The sarcastic comedian made no reply to this quiet rebuke. Looking toward Artaphernes, he continued: "Tell me, O servant of the great king, wherein the people of your country are more wise in worshipping the sun, than we who represent the same divinity in marble!"
"The principles of the Persian religion are simple, steady, and uniform," replied Artaphernes; "but the Athenian are always changing. You not only adopt foreign gods, but sometimes create new ones, and admit them into your theology by solemn act of the great council. These circumstances have led me to suppose that you worship them as mere forms. The Persian Magii do indeed prostrate themselves before the rising Sun; but they do it in the name of Oromasdes, the universal Principle of Good, of whom that great luminary is the visible symbol. In our solemn processions, the chariot sacred to Oromasdes precedes the horse dedicated to Mithras; and there is deep meaning in the arrangement. The Sun and Zodiac, the Balance and the Rule, are but emblems of truths, mysterious and eternal. As the garlands we throw on the sacred fire feed the flame, rather than extinguish it, so the sublime symbols of our religion are intended to preserve, not to conceal, the truths within them."
"Though you disclaim all images of divinity," rejoined Aspasia, "yet we hear of your Mithras pictured like a Persian King, trampling on a prostrate ox."
With a smile, Artaphernes replied, "I see, lady, that you would fain gain admittance to the Mithraic cave; but its secrets, like those of your own Eleusis, are concealed from all save the initiated."
"They tell us," said Aspasia, "that those who are admitted to the Eleusinian mysteries die in peace, and go directly to the Elysian fields; while the uninitiated wander about in the infernal abyss."
"Of course," said Anaxagoras, "Alcibiades will go directly to Elysium, though Solon groped his way in darkness."
The old philosopher uttered this with imperturbable gravity, as if unconscious of satirical meaning; but some of the guests could scarcely repress a smile, as they recollected the dissolute life of the young Athenian.
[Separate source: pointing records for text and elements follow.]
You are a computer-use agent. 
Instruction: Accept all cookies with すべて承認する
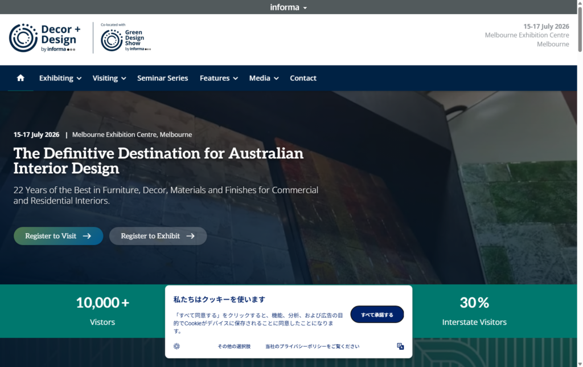(377, 314)
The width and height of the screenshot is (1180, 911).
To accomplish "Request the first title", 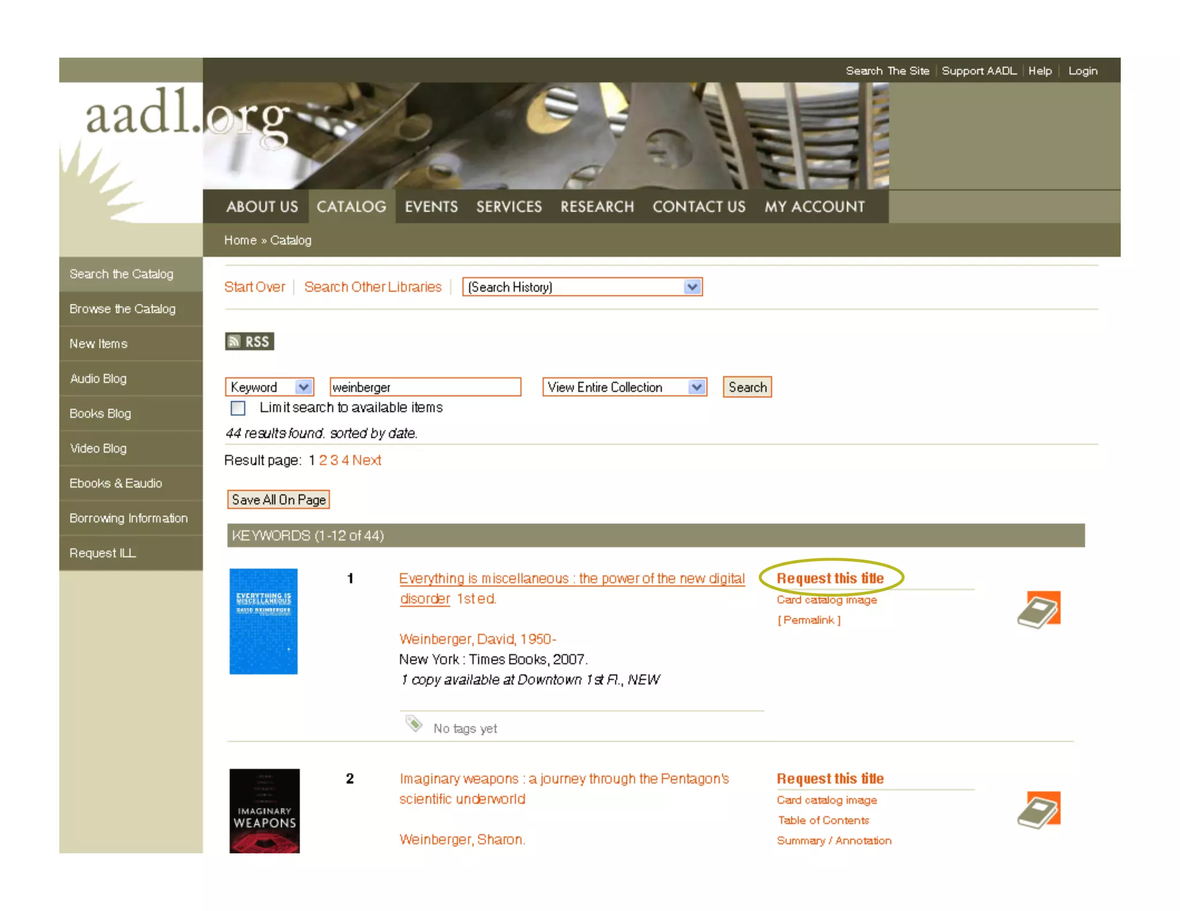I will coord(830,578).
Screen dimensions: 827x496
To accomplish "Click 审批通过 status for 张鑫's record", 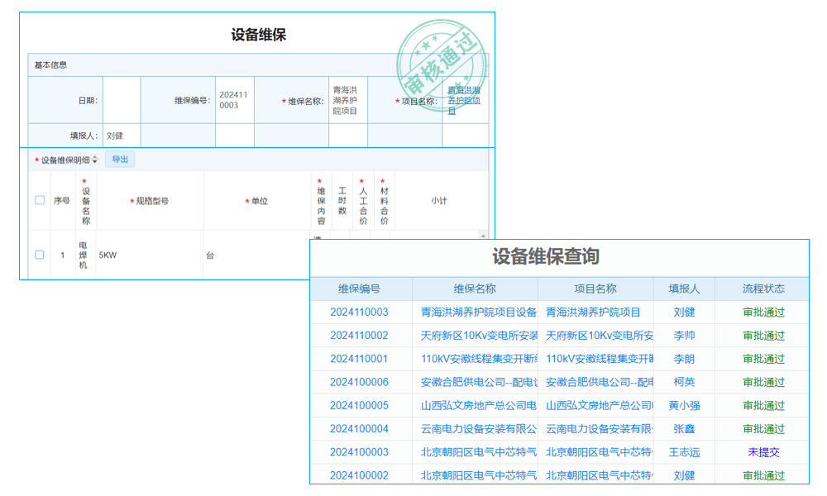I will point(762,429).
"If Alcibiades spoke his real sentiments," said Aspasia, "I venture to say he would tell us that the mystic baskets of Demeter, covered with long purple veils, contain nothing half so much worth seeing, as the beautiful maidens who carry them."
She looked at Pericles, and saw that he again cautioned her, by raising the rose toward his face, as if inhaling its fragrance.
There was a brief pause, which Anaxagoras interrupted, by saying, "The wise can never reverence images merely as images. There is a mystical meaning in the Athenian manner of supplicating the gods with garlands on their heads, and bearing in their hands boughs of olive twined with wool. Pallas, at whose birth we are told gold rained upon the earth, was unquestionably a personification of wisdom. It is not to be supposed that the philosophers of our country consider the sun itself as anything more than a huge ball of fire; but the sight of that glorious orb leads the contemplative soul to the belief in one Pure Intelligence, one Universal Mind, which in manifesting itself produces order in the material world, and preserves the unconfused distinction of infinite varieties."